Azelastine Nasal Spray Cuts COVID-19 Infection Risk in Phase 2 Trial, Study Finds
Phase 2 randomized trial at Saarland University Hospital showed infection rates of 2.2% with azelastine versus 6.7% with placebo among 450 adults; authors call for larger studies.
A phase 2 clinical trial conducted at Saarland University Hospital found that regular use of an azelastine nasal spray was associated with a substantially lower rate of confirmed SARS-CoV-2 infection compared with placebo.
The randomized trial, which ran from March 2023 to July 2024 and was published in JAMA Internal Medicine, enrolled about 450 healthy adult volunteers who were assigned to receive either azelastine nasal spray or a placebo, administered three times daily for 56 days. Investigators reported confirmed COVID-19 infection rates of 2.2% in the azelastine group versus 6.7% in the placebo group, a difference the authors described as statistically significant and roughly equal to a two-thirds reduction in risk.

Participants underwent twice-weekly SARS-CoV-2 rapid antigen testing during the 56-day treatment window. Study investigators conducted additional molecular testing for respiratory viruses, including multiple PCR tests, for participants who developed symptoms but tested negative on rapid antigen assays. The trial enrolled 227 participants who received azelastine and a roughly equal number who received placebo.
Azelastine is an antihistamine formulated for intranasal use and is commonly prescribed for allergic rhinitis. The study authors noted the spray’s apparent ability to reduce or delay COVID-19 infections in the trial population but did not establish a definitive mechanism of action for the observed effect.
The study’s publication in a peer-reviewed journal provides preliminary evidence of an antiviral benefit in a controlled setting, but authors and independent experts emphasized the need for larger, more diverse trials to confirm efficacy and to assess safety and real-world effectiveness across different population groups and circulating variants. The report focused on healthy adults and did not present comprehensive safety data for broader patient populations.
Researchers also highlighted practical considerations: the regimen in the trial required thrice-daily dosing and frequent testing, and the protective effect was observed over the two-month treatment period studied. Whether protection would persist beyond the dosing period, how the spray performs against emerging variants, and how it might be used alongside vaccines and other public health measures were not answered by the phase 2 trial.
The findings add to a body of research exploring topical nasal agents as potential adjuncts to existing COVID-19 prevention strategies, but clinicians and public health authorities typically require larger phase 3 trials and regulatory review before recommending new preventive interventions. The authors of the study called for further research to corroborate the results and to determine the role, if any, azelastine nasal spray could play in reducing transmission or delaying infection among at-risk populations.

Public health guidance, including vaccination, remains the central strategy for reducing COVID-19 morbidity and mortality. The trial’s authors and commentators urged caution in interpreting the phase 2 results as definitive proof of clinical benefit across broader settings and recommended that individuals consult health care providers before using off-label or non-prescribed interventions.

______

=== Work order ===
Rewrite the article on the azelastine nasal spray trial from "Public health guidance, including" up to and including "or non-prescribed interventions.", putting "immunization" in place of "vaccination".

______

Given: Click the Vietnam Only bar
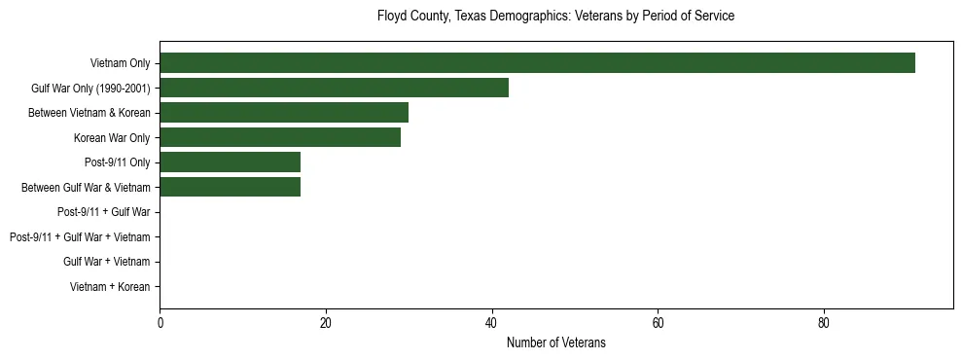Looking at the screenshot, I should tap(537, 63).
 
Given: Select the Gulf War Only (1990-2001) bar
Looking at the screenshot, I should tap(334, 88).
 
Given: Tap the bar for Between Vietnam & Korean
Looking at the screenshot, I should tap(284, 113).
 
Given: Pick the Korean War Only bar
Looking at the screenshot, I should tap(280, 137).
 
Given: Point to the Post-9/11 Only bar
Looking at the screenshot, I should tap(230, 162).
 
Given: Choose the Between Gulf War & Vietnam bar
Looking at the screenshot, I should tap(230, 187).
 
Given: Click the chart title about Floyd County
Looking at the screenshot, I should tap(555, 17).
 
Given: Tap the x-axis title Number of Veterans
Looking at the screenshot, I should tap(555, 342).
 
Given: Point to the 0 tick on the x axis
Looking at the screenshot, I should tap(160, 323).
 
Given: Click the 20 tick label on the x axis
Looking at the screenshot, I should tap(326, 323).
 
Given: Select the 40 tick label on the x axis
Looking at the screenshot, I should tap(492, 323).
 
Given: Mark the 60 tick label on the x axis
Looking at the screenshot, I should tap(658, 323).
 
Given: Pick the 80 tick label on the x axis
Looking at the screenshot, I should tap(824, 323).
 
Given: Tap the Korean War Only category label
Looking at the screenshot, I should tap(112, 137).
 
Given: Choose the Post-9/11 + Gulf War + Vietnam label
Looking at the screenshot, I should tap(80, 236).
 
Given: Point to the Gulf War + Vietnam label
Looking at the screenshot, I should tap(106, 262).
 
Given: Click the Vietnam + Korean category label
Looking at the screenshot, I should tap(110, 286).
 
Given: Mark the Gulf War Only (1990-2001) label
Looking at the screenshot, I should tap(90, 88).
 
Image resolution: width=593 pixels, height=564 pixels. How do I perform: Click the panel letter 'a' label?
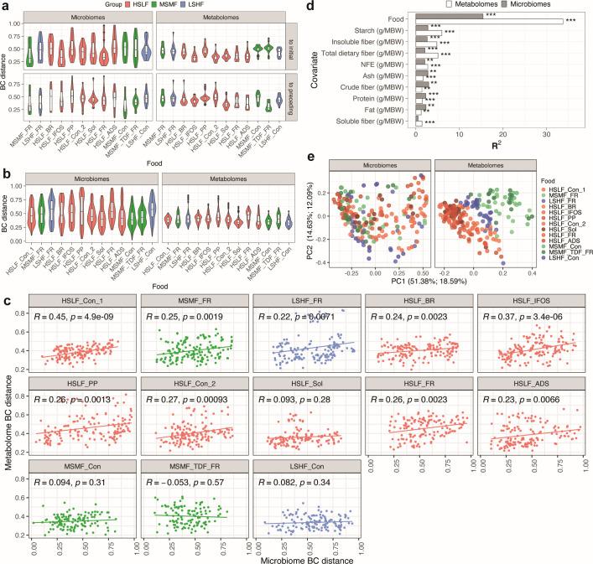[6, 6]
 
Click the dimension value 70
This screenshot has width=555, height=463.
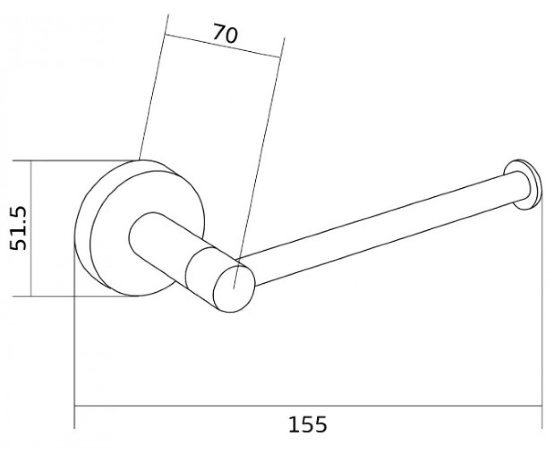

______

=== Output of the exercise ===
Public health guidance, including immunization, remains the central strategy for reducing COVID-19 morbidity and mortality. The trial’s authors and commentators urged caution in interpreting the phase 2 results as definitive proof of clinical benefit across broader settings and recommended that individuals consult health care providers before using off-label or non-prescribed interventions.